What to produce:
Pick out each line in the rows below that contains the word "Task" and copy it in full.

---------- Records supplied

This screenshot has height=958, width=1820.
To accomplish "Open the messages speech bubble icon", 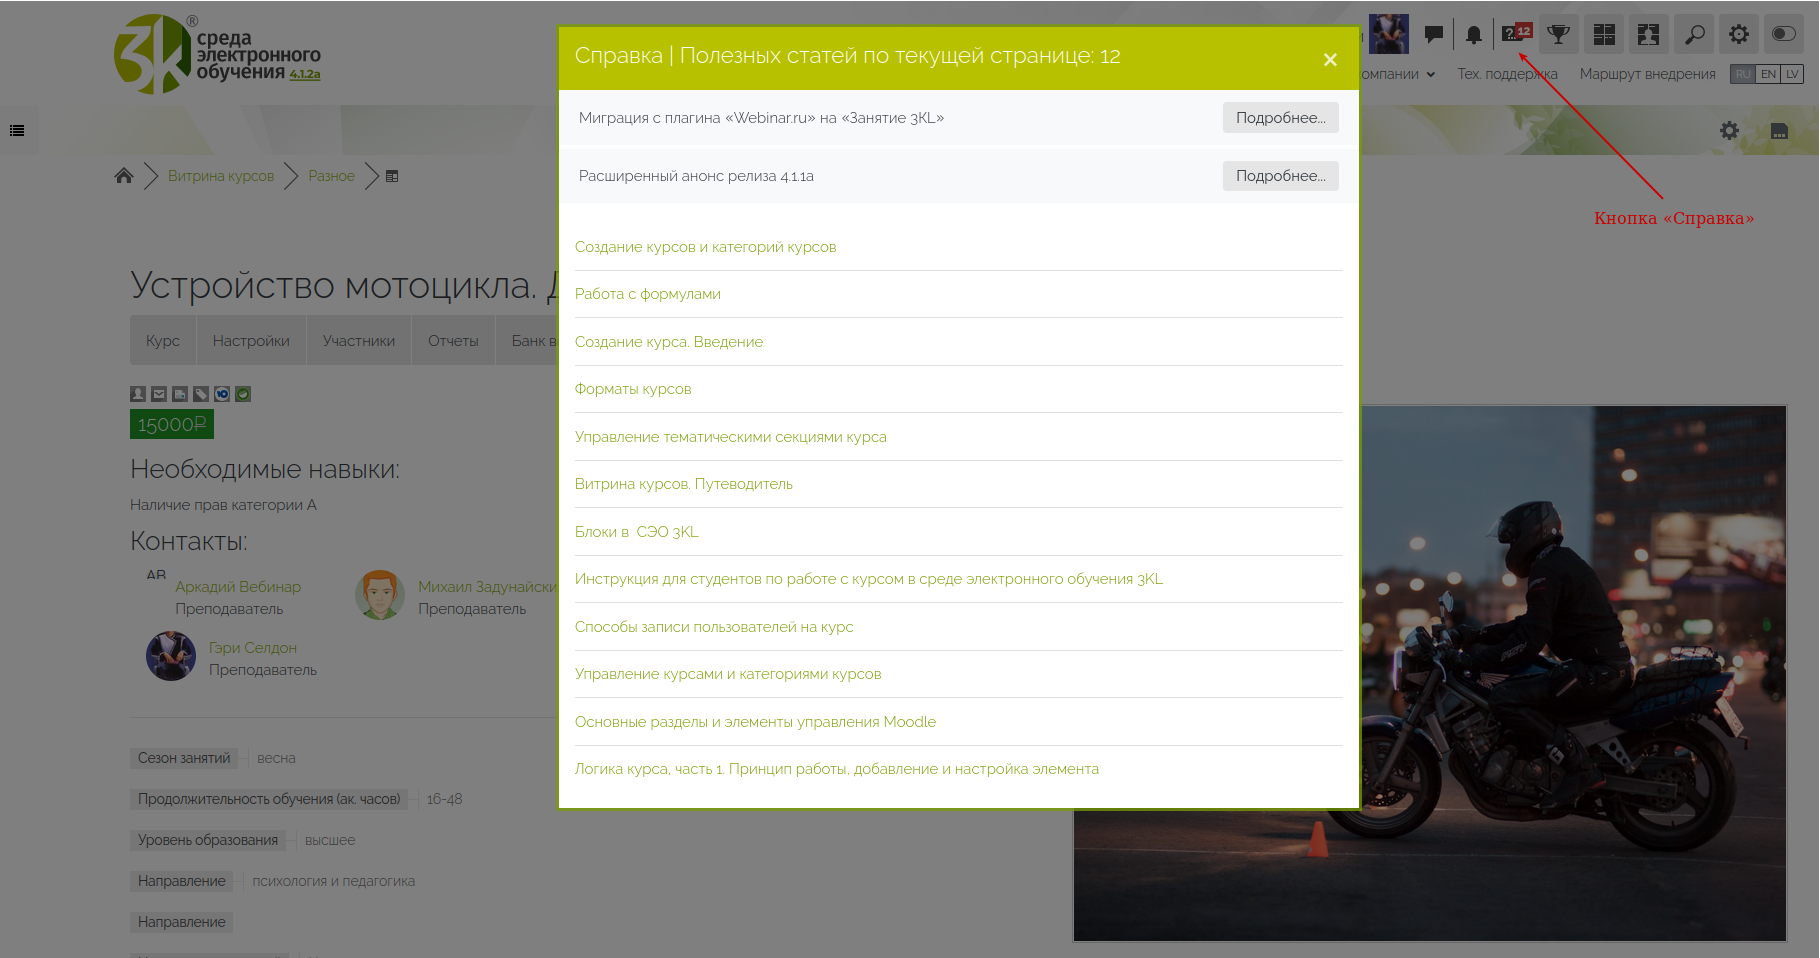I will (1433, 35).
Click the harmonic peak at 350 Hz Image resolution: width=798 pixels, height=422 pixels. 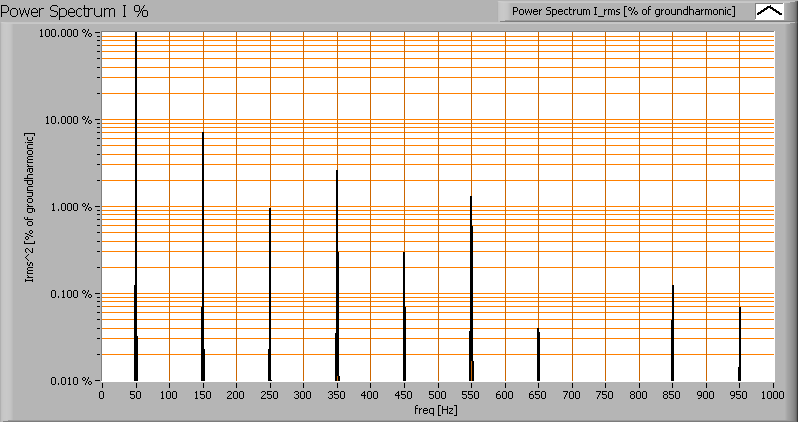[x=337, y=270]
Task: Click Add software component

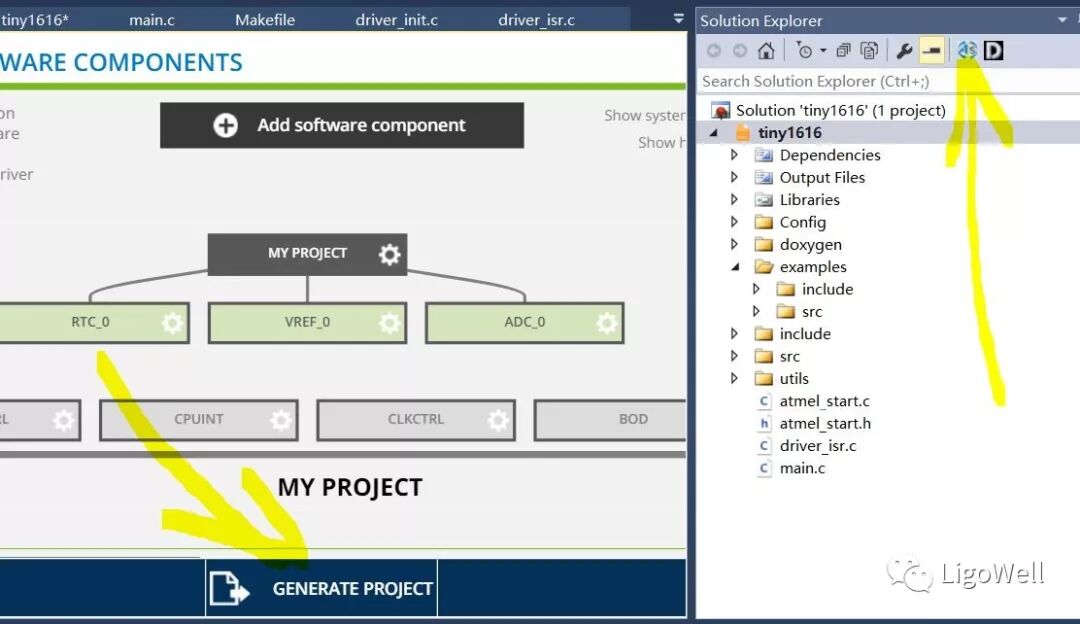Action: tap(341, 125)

--------------------
---------- Records supplied

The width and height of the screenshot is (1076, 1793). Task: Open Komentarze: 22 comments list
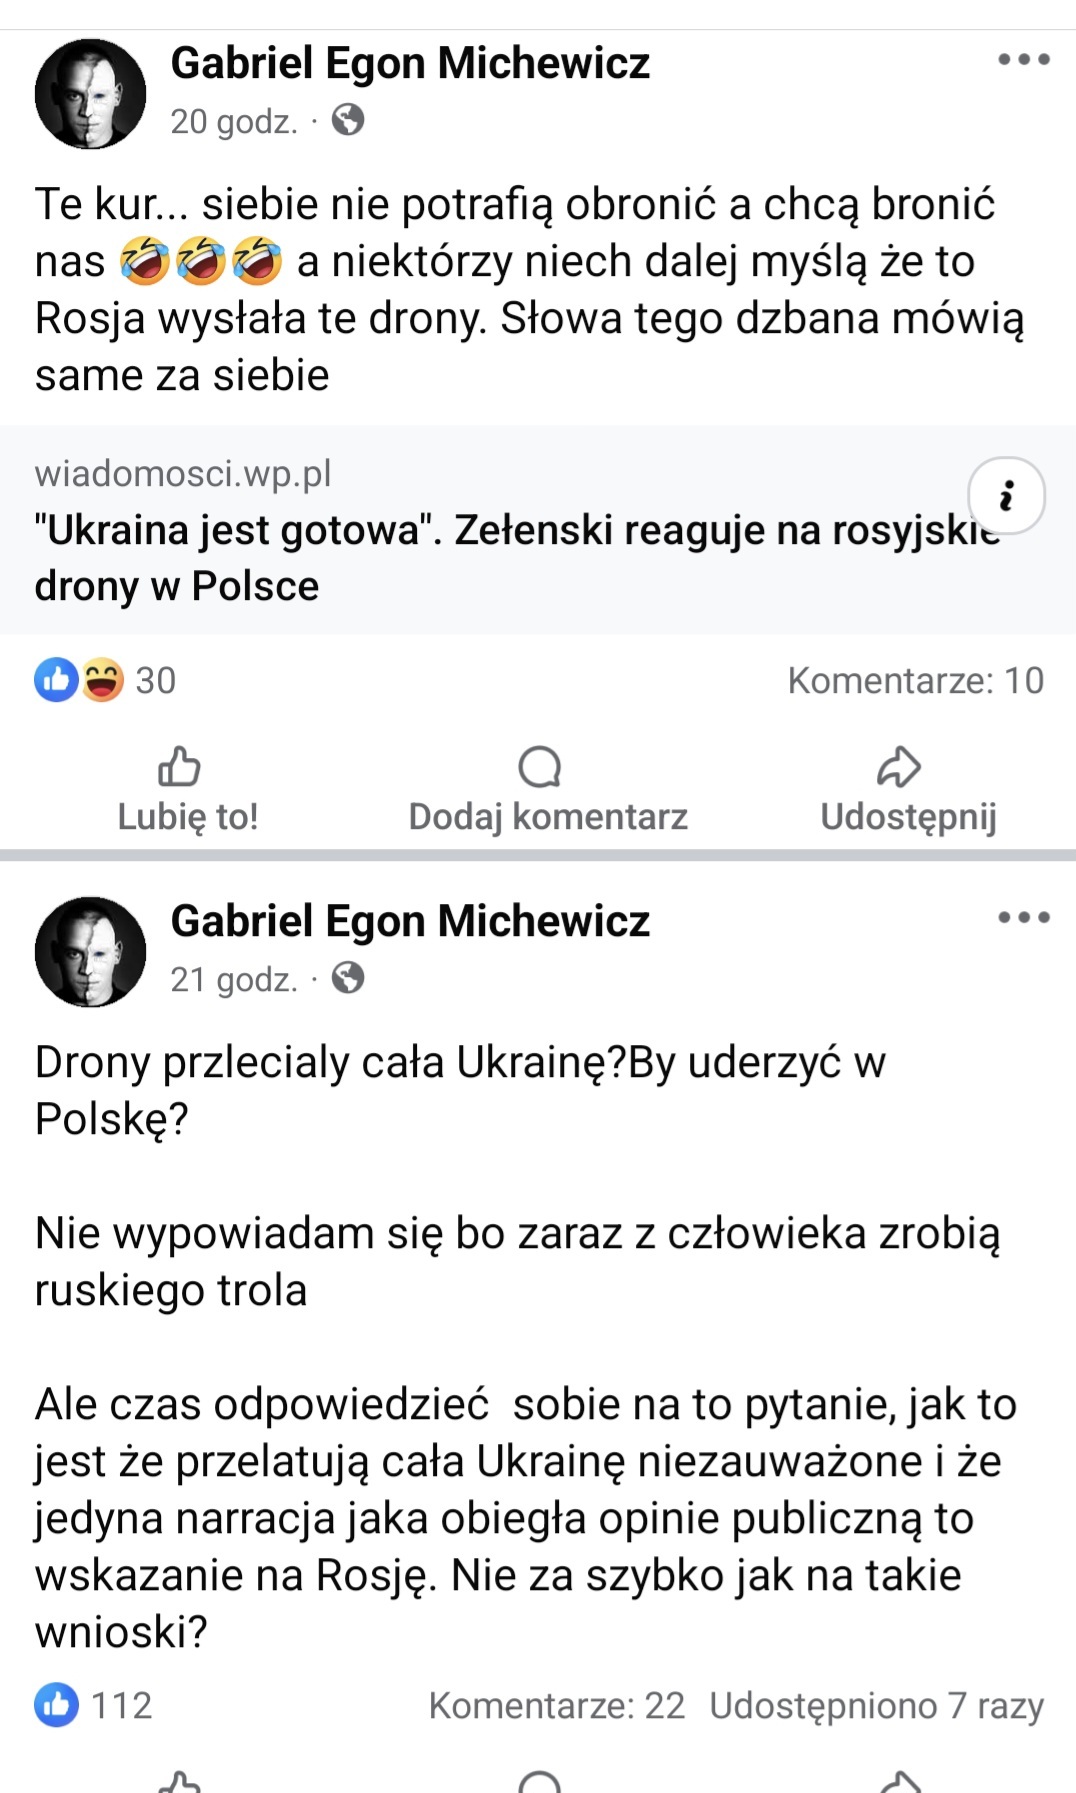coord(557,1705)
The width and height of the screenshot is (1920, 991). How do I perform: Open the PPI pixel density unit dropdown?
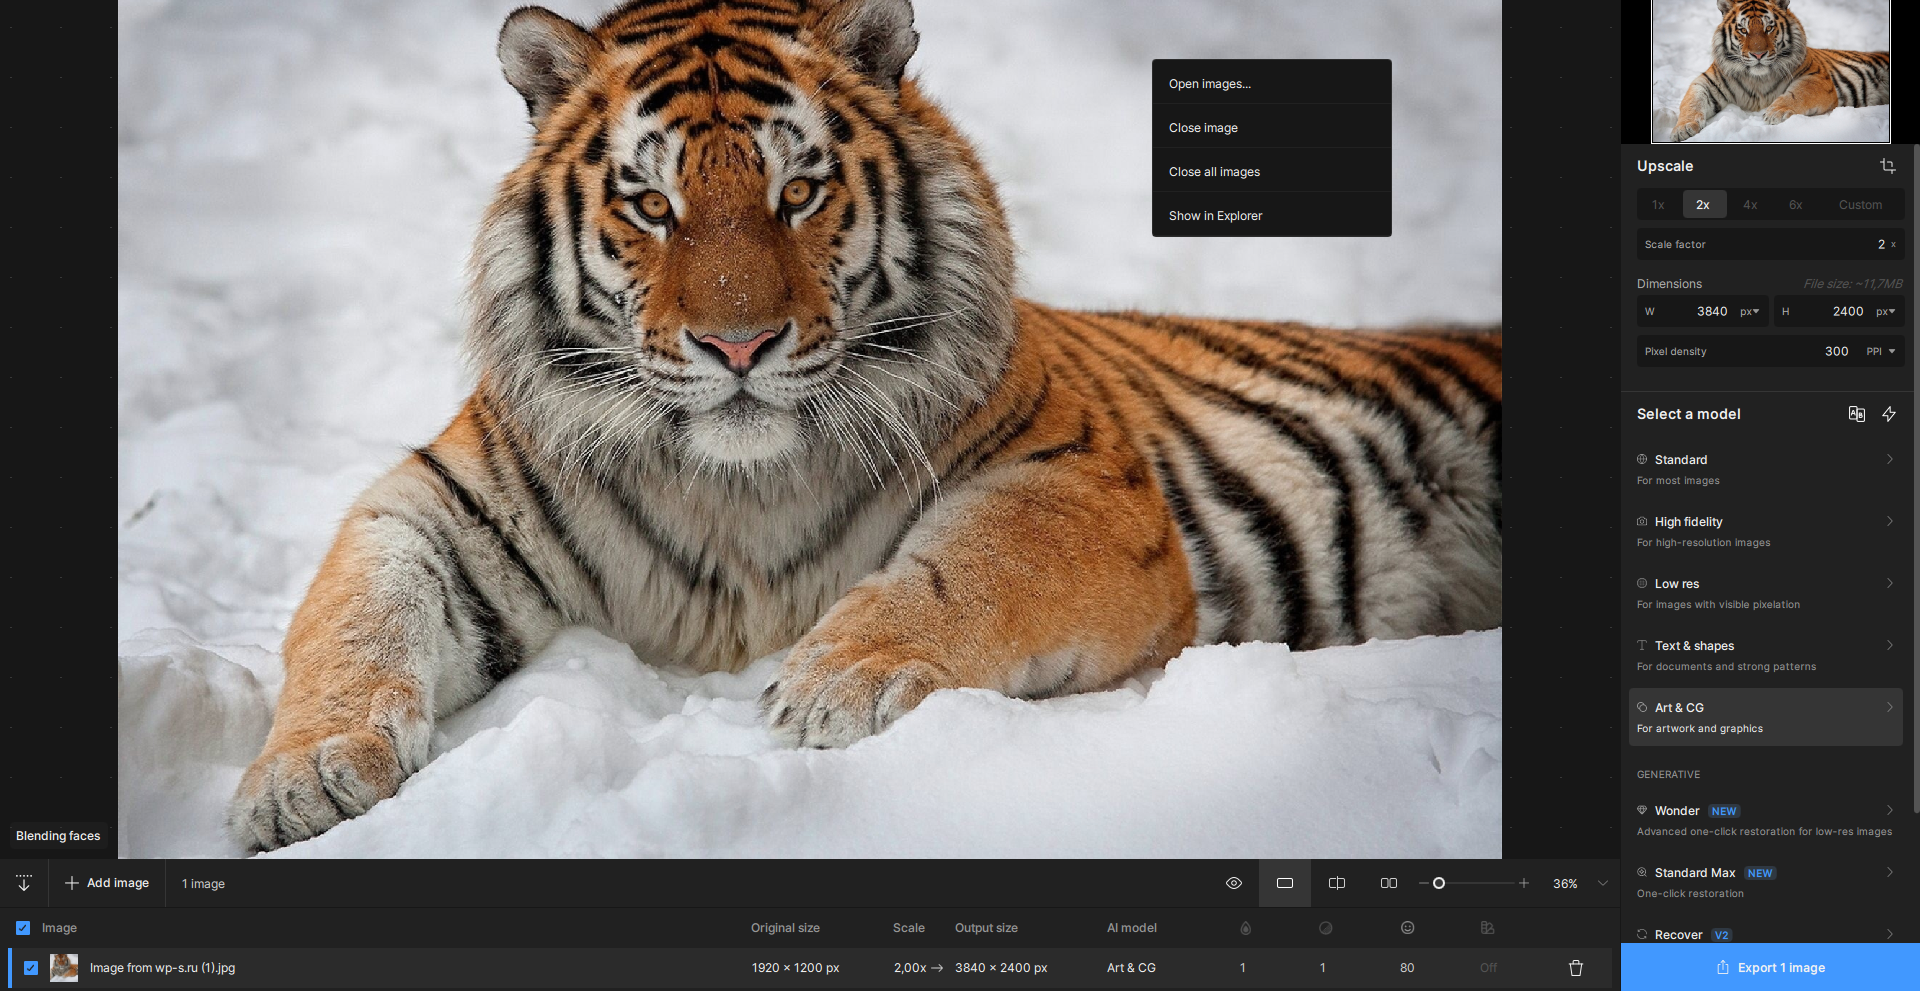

--------------------

Exercise result:
Task: Click Add software component
The width and height of the screenshot is (1076, 1793). Task: Open Komentarze: 22 comments list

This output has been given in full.